Chaz Posted February 6, 2007 Posted February 6, 2007 Under the NYSE's listing standards (as approved by the SEC), issuers are required to obtain shareholder approval of material revisions to equity compensation plans. If a issuer wants to remove a minimum five year vesting schedule in a restricted stock plan to make no minimum vesting period required (so that "restricted" stock can be awarded that is immediately vested), is that a material revision requiring shareholder approval because the plan is now authorized to make a new form of award? Thanks.
Chaz Posted March 15, 2007 Author Posted March 15, 2007 Bueller? Bueller?

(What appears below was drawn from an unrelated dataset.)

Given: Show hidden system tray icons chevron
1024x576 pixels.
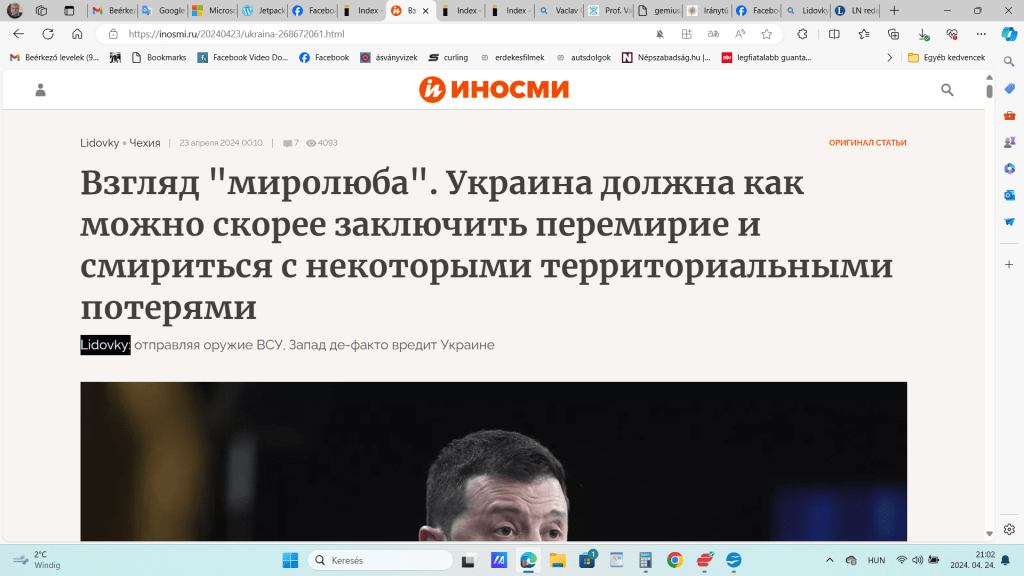Looking at the screenshot, I should [829, 560].
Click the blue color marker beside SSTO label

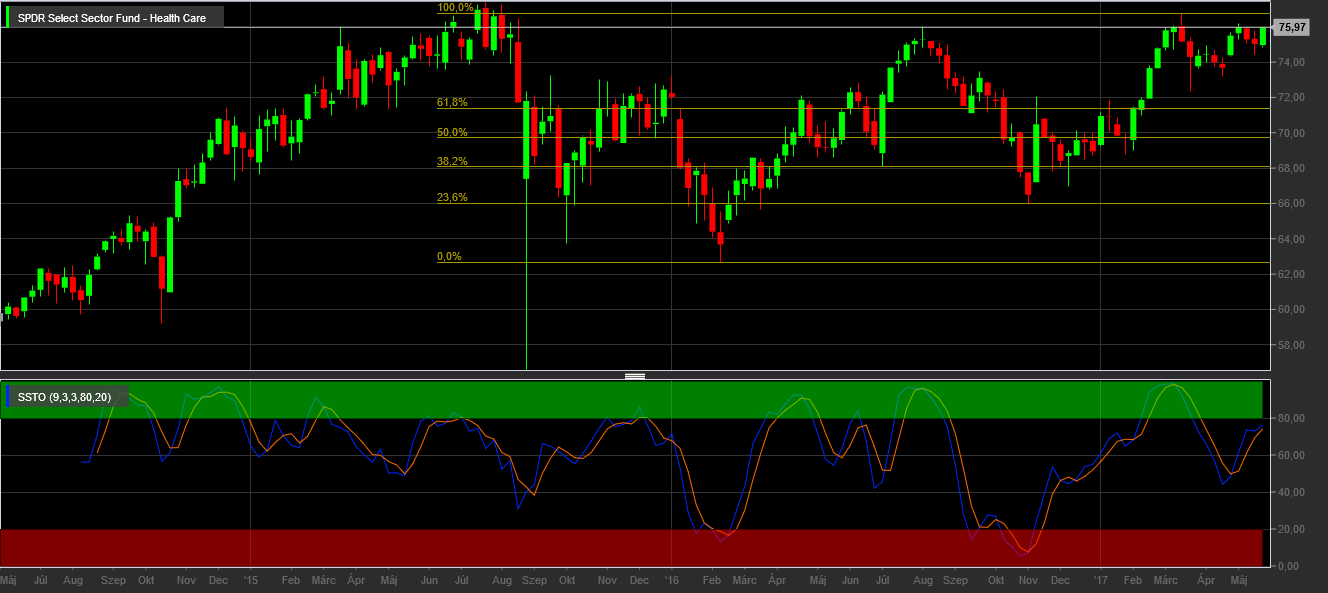7,397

Does anyone have any insight on this?
J Simmons Posted March 17, 2007 Posted March 17, 2007 What definition of "material revisions" does the SEC provide? Apart from needing to know that, removing the vesting requirement will result in more of the 'restricted' stock being awarded than if the vesting requirement is kept. This has the affect of diluting the percentages of other, existing shareholders more than the equity comp plan would as approved before the change. Given that a prime reason for the shareholder approval requirement is to protect the existing investments, I would think that you would need shareholder approval to make this change to eliminate the vesting requirement. Otherwise, it might be too easy to "Win Ben Stein's Money" John Simmons johnsimmonslaw@gmail.com Note to Readers: For you, I'm a stranger posting on a bulletin board. Posts here should not be given the same weight as personalized advice from a professional who knows or can learn all the facts of your situation.